* _SET TASK A_
From the essay on the Iraq war, repeat word for word the passage starting at "Americans are a" and ending at "harbor in Yemen.".
--- begin SOURCE TEXT ---
Sometimes people focus on little things, and miss the big things. Hardly anybody hasn’t heard the old saying “you can’t see the forest for the trees.” This is precisely the case with the war in Iraq. Quite a few want to see it as, to quote Democrat Senator John Kerry during the presidential campaign, “the wrong war in the wrong place at the wrong time.”
Maybe they subscribe to this view for partisan political reasons, seizing upon this cute phrase in order to criticize a President they intensely dislike. They most often recite some dopey factoid like the one that blames the Bush administration for falsely thinking there were weapons of mass destruction in Iraq, ignoring the truthful fact that everybody in the world thought there were WMD in Iraq.
Perhaps they have not thought through the issue very well, instead believing the mass media reporting that leads one toward a gross misunderstanding of the circumstances in the post-9/11 world.
Or maybe they are simply unable to pull back and see the bigger picture, seeing a tree here and there, but ignoring the forest right before their eyes.
They fail to understand the full significance of the September 11, 2001 attacks on the World Trade Center, the Pentagon, and a third target suspected to be either the White House or the U.S. Capital building. It was on that day that Americans should finally have understood that Islamic terrorists had the United States in their sights, even though it was not the first such attack, which occurred nearly thirty years earlier, nor even the first on American soil, back in 1993 when the first World Trade Center bombing took place.
Americans are a little slow on the uptake where Islamic terrorism is concerned.
Islamic terrorism predates the first WTC bombing by more than 20 years, since the kidnapping and subsequent deaths of Israeli athletes during the 1972 Munich Olympic games. America has been a target for nearly as long. Fifty-two American citizens were taken hostage when militant students of radical Islam stormed the U.S. Embassy in Tehran in 1979. Since then some of our embassies have been bombed, the Marine barracks in Beruit was bombed, airplanes and cruise ships have been hijacked, Pan Am Flight 103 was blown up over Lockerbie, Scotland, the USS Cole was attacked in a harbor in Yemen.
Despite this decades-long history, many Americans still do not understand the threat posed by radical Islam. Among the good, the bad, and the ugly that came from the presidency of Bill Clinton was “compartmentalization,” referring to the then-President’s ability to separate unpleasant things from the larger whole to which they belong, as if they didn’t exist. Many Americans want to compartmentalize the Iraq war, to separate it from the whole to which it belongs – the war against Islamic terrorism – and instead imagine the two are not connected. In addition to this failure to correctly connect the dots is a second failure, that of misunderstanding the true nature of Islam.
We are told that Islam is as a religion of peace. However, evidence suggests otherwise. Islam dictates the social, economic and political life of the twenty-one different Arab nations of the Middle East that includes Syria, Pakistan, Iran, Saudi Arabia, Yemen, Oman, Kuwait, Afghanistan, and Iraq. According to the League of Arab States, the Arab people enjoy common bonds of history and tradition, and consider that they are all part of one nation.
--- end SOURCE TEXT ---
* _SET TASK B_
Rewrite the lines of the records starting at the line containing "You are a computer-use agent." and ending at the line containing "the search icon", replacing "magnifier" with "magnifying glass" and leaving everything else unchanged. Leave out the pictures and give only those lines.
--- begin PROVIDED MATERIAL ---
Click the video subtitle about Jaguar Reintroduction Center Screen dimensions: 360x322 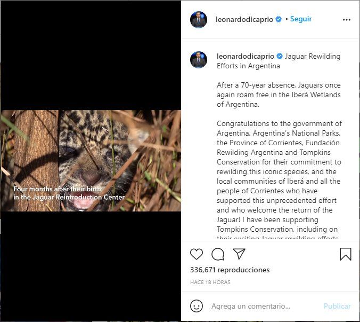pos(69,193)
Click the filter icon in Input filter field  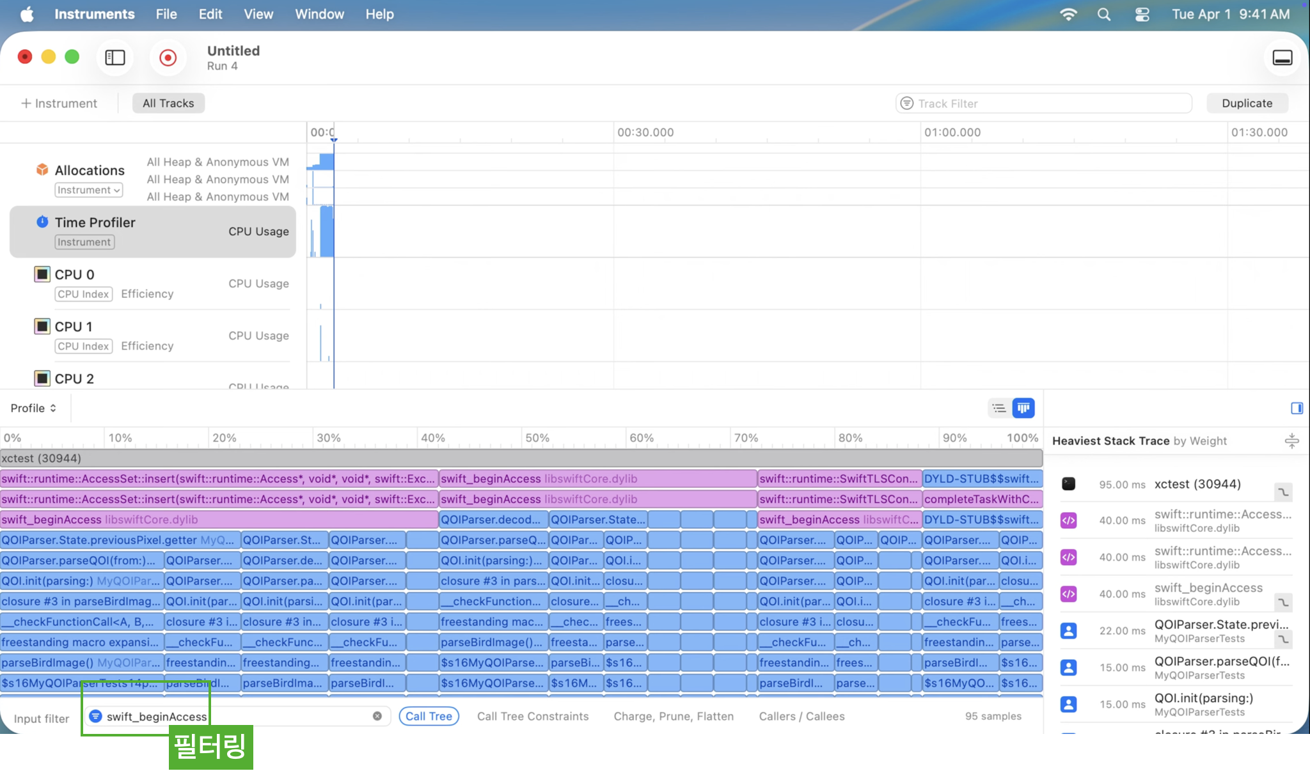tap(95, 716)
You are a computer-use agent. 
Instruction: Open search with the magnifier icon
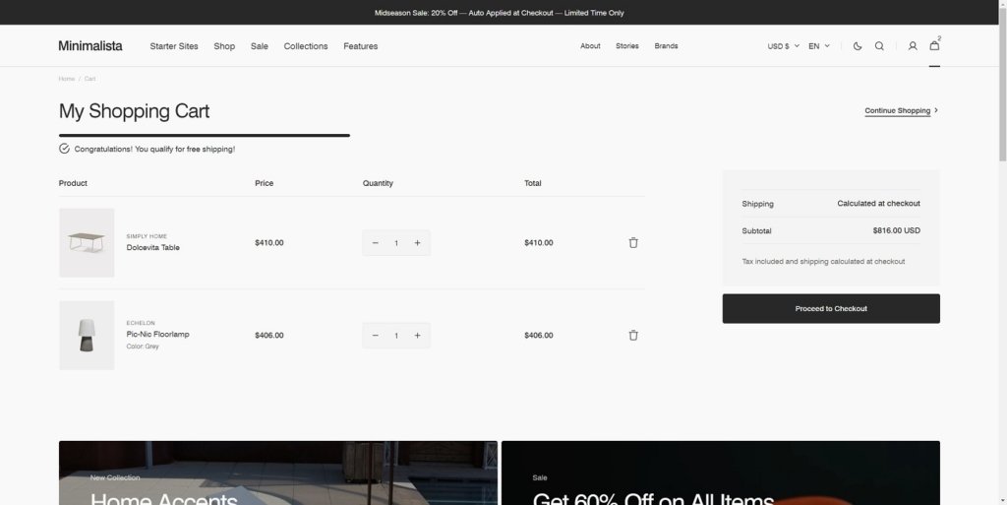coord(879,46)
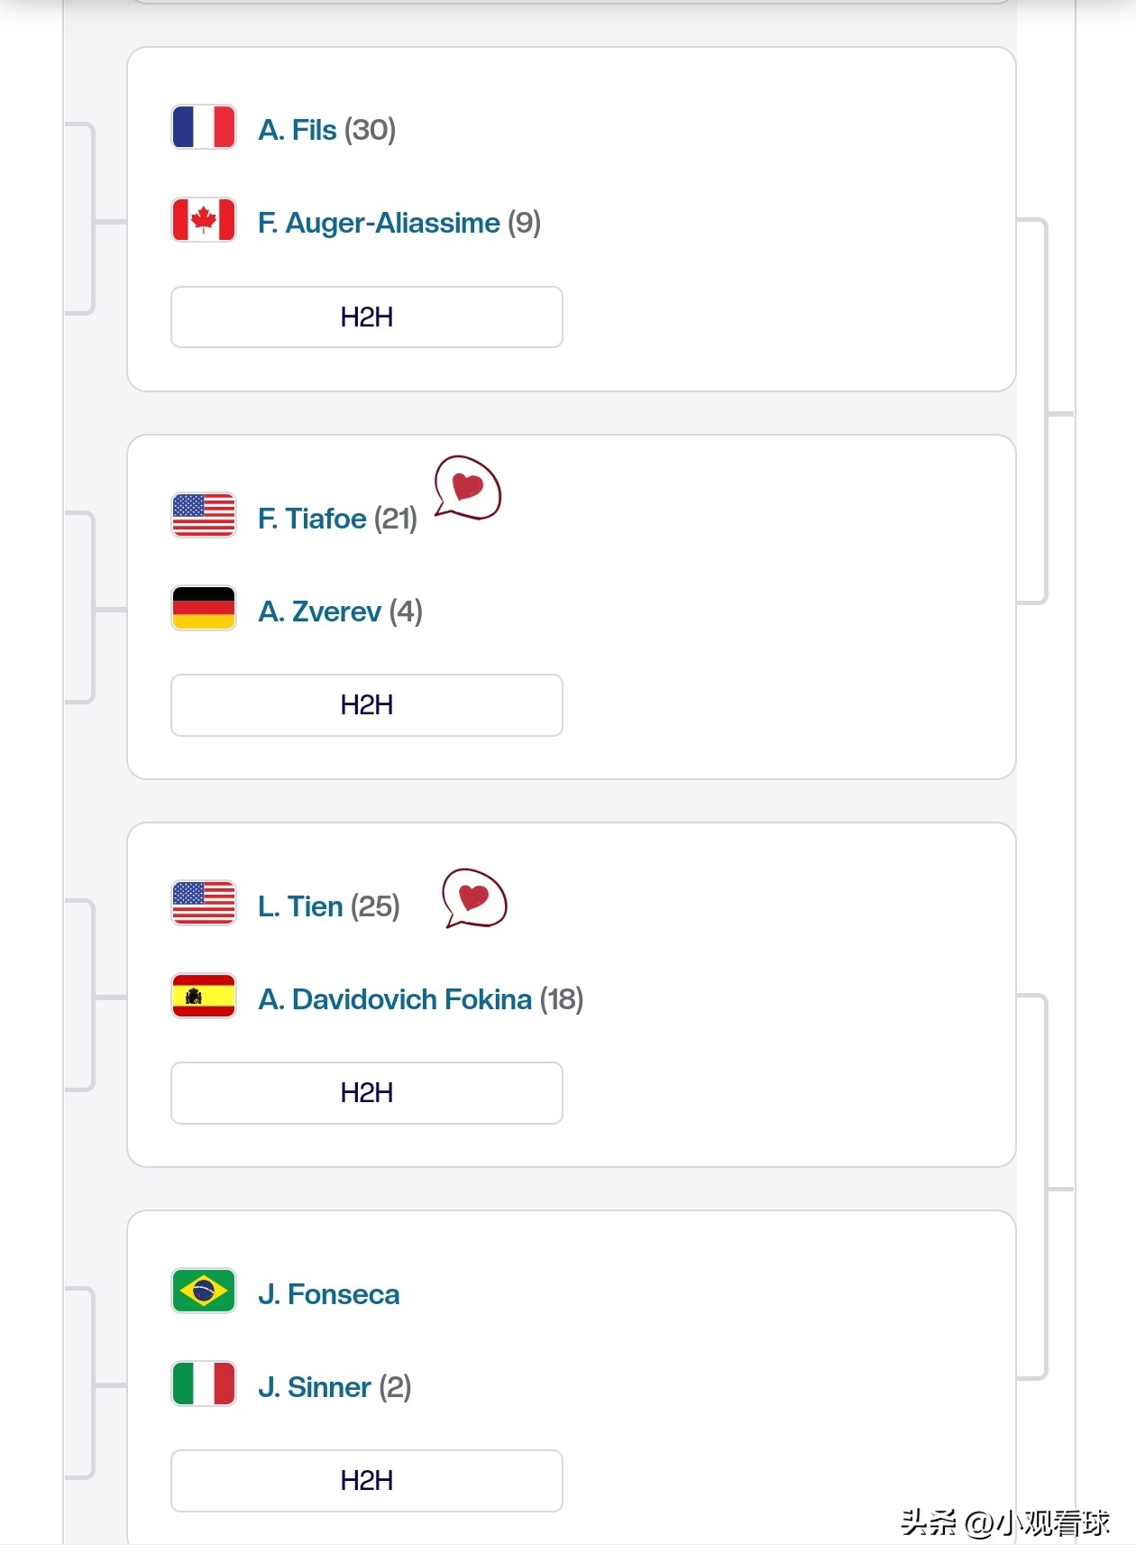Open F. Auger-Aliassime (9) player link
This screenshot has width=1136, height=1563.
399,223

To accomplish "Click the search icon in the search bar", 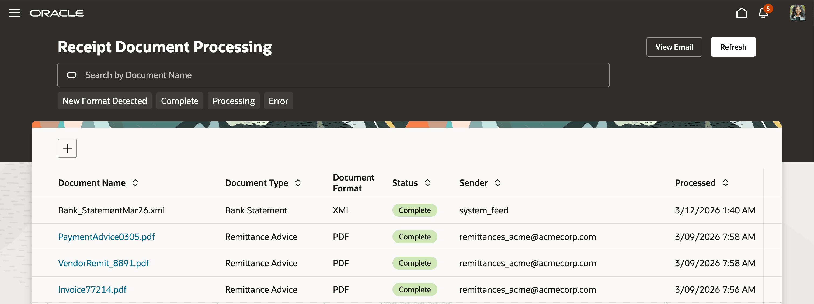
--- end PROVIDED MATERIAL ---
--- begin PROVIDED MATERIAL ---
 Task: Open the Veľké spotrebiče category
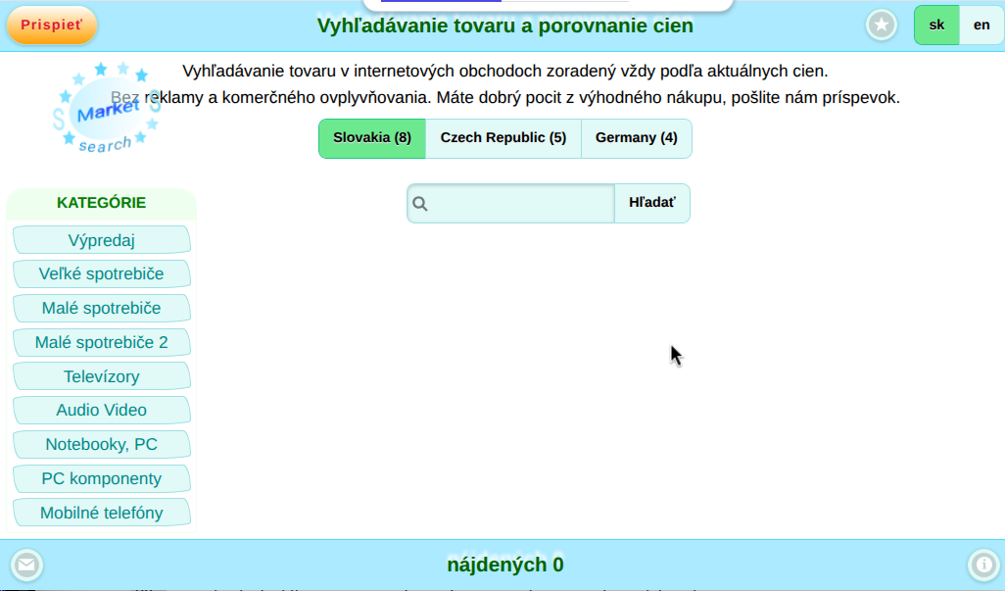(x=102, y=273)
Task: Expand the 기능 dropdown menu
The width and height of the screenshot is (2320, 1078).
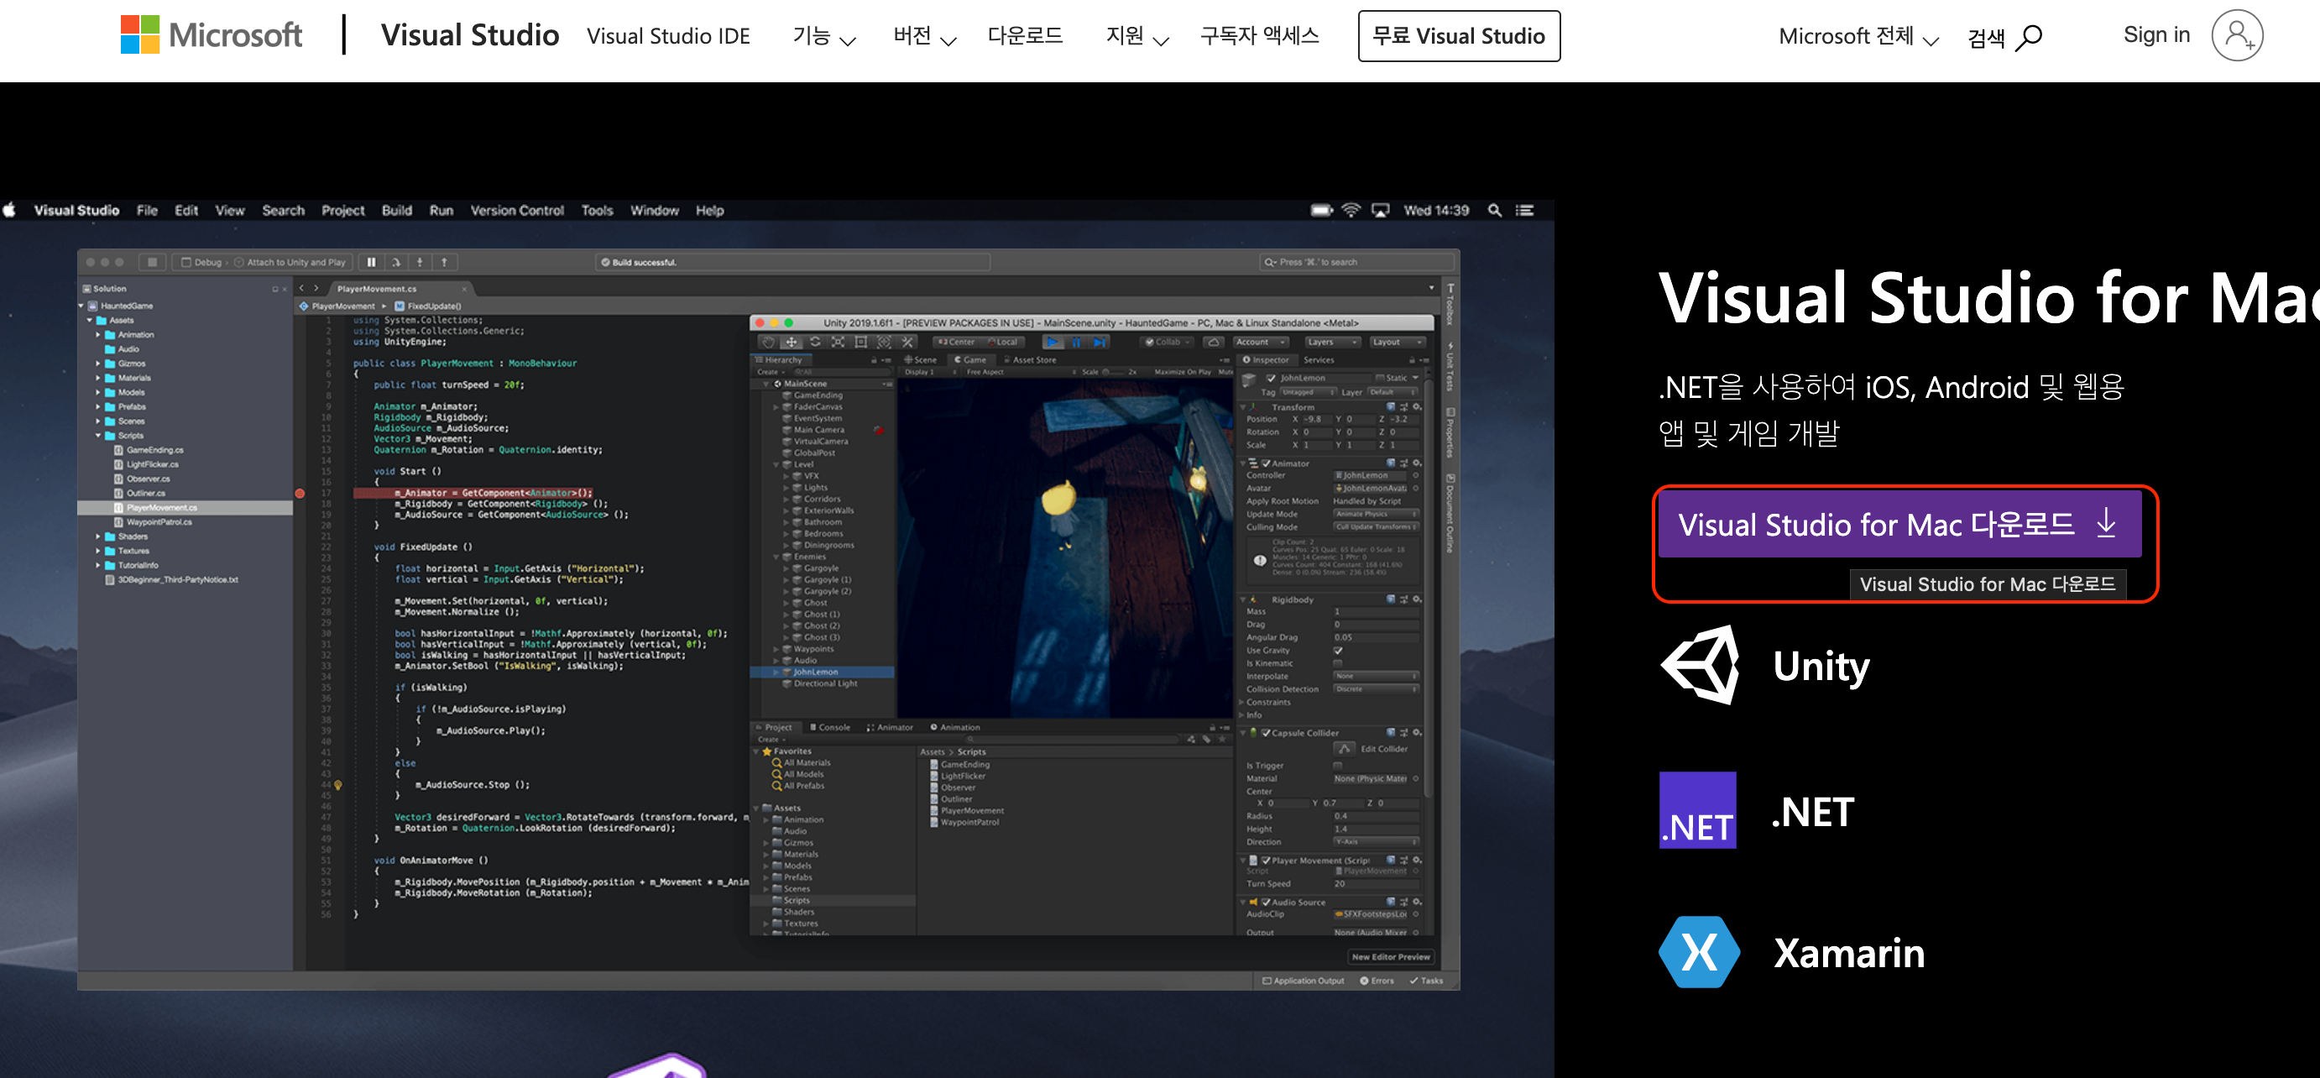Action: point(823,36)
--- end PROVIDED MATERIAL ---
* _TASK RESULT A_
Americans are a little slow on the uptake where Islamic terrorism is concerned.
Islamic terrorism predates the first WTC bombing by more than 20 years, since the kidnapping and subsequent deaths of Israeli athletes during the 1972 Munich Olympic games. America has been a target for nearly as long. Fifty-two American citizens were taken hostage when militant students of radical Islam stormed the U.S. Embassy in Tehran in 1979. Since then some of our embassies have been bombed, the Marine barracks in Beruit was bombed, airplanes and cruise ships have been hijacked, Pan Am Flight 103 was blown up over Lockerbie, Scotland, the USS Cole was attacked in a harbor in Yemen.

* _TASK RESULT B_
You are a computer-use agent. 
Instruction: Open search with the magnifying glass icon
coord(879,46)
Open F. Auger-Aliassime (9) player link
This screenshot has width=1136, height=1563.
399,223

To accomplish "Click the search icon in the search bar", 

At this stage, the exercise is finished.